Task to complete: Reproduce the entries in full and exactly. Pictures stay out.
____________
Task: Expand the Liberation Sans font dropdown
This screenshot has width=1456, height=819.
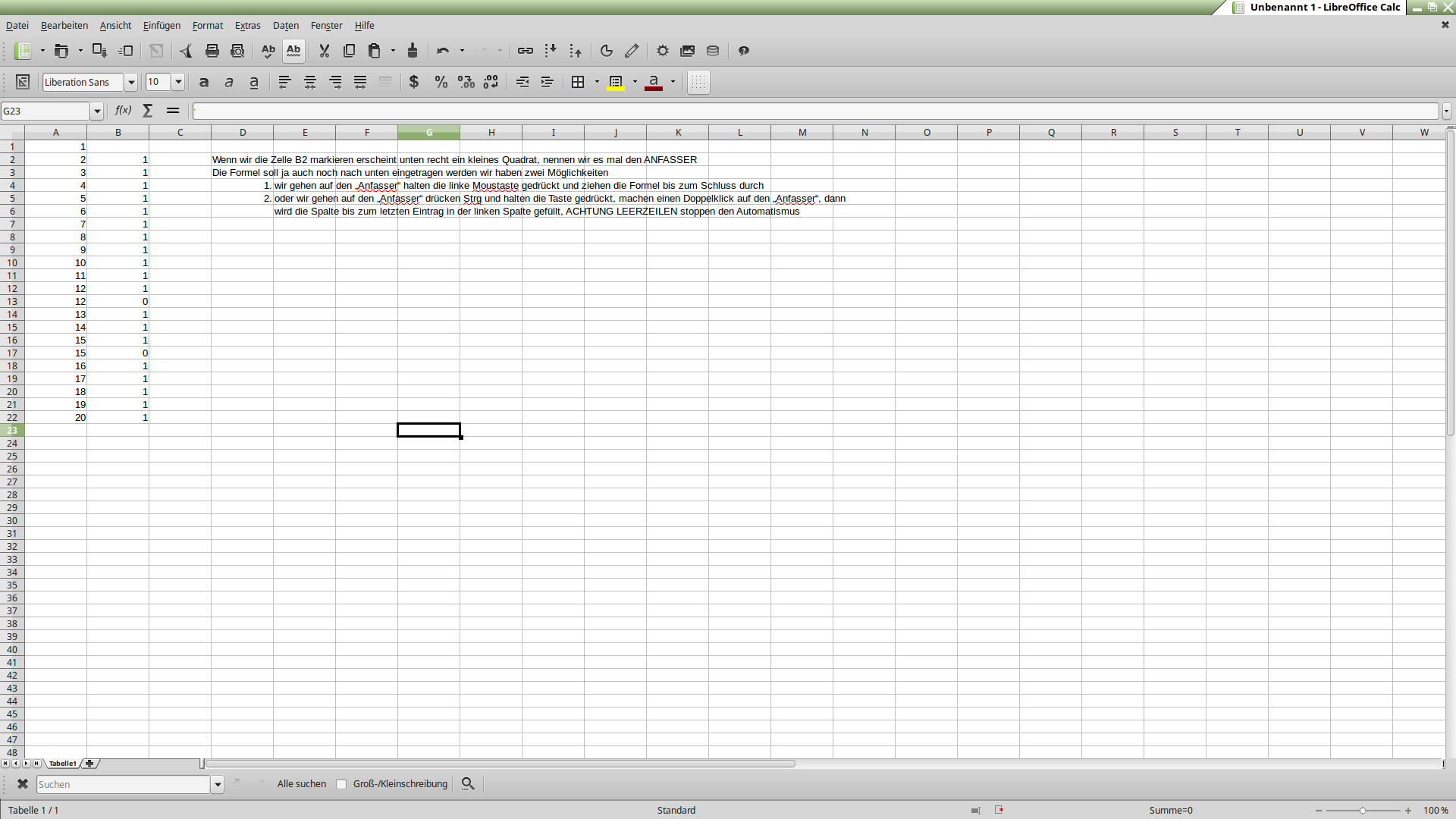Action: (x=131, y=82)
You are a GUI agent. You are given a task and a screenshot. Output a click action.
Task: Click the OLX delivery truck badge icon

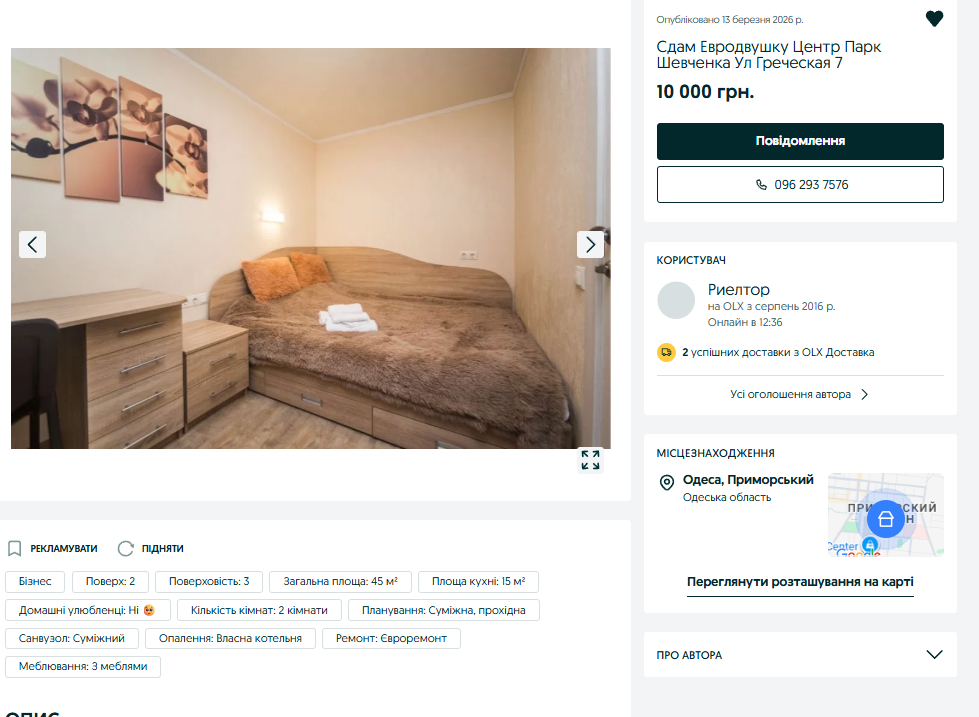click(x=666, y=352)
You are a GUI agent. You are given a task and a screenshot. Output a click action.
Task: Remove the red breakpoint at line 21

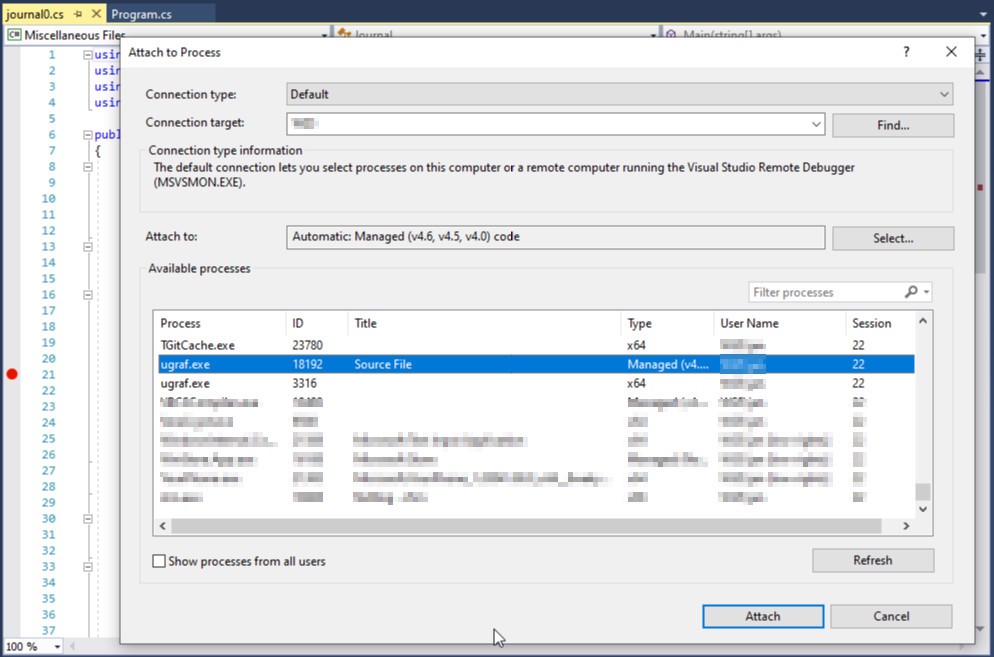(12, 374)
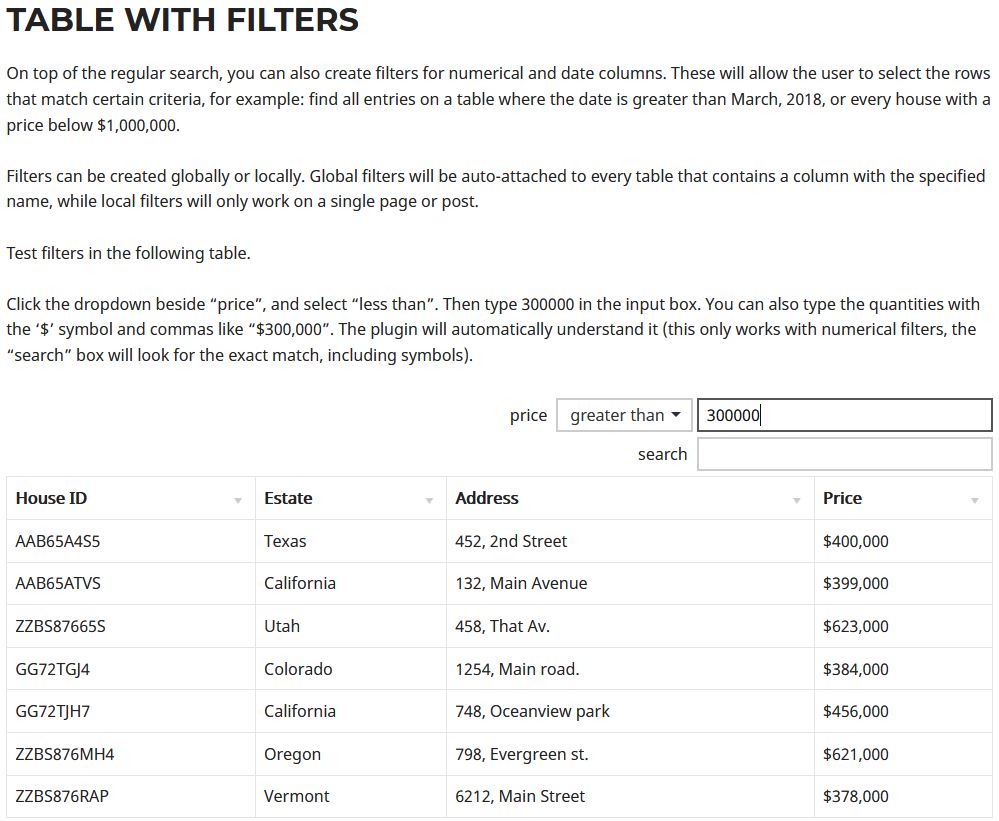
____________
Solution to this problem:
Task: Expand the Liberation Sans font dropdown
This screenshot has width=1456, height=819.
Action: (x=131, y=82)
You are a GUI agent. You are given a task and a screenshot. Output a click action.
Task: Click the OLX delivery truck badge icon

click(x=666, y=352)
You are a GUI agent. You are given a task and a screenshot. Output a click action.
Task: Remove the red breakpoint at line 21

(12, 374)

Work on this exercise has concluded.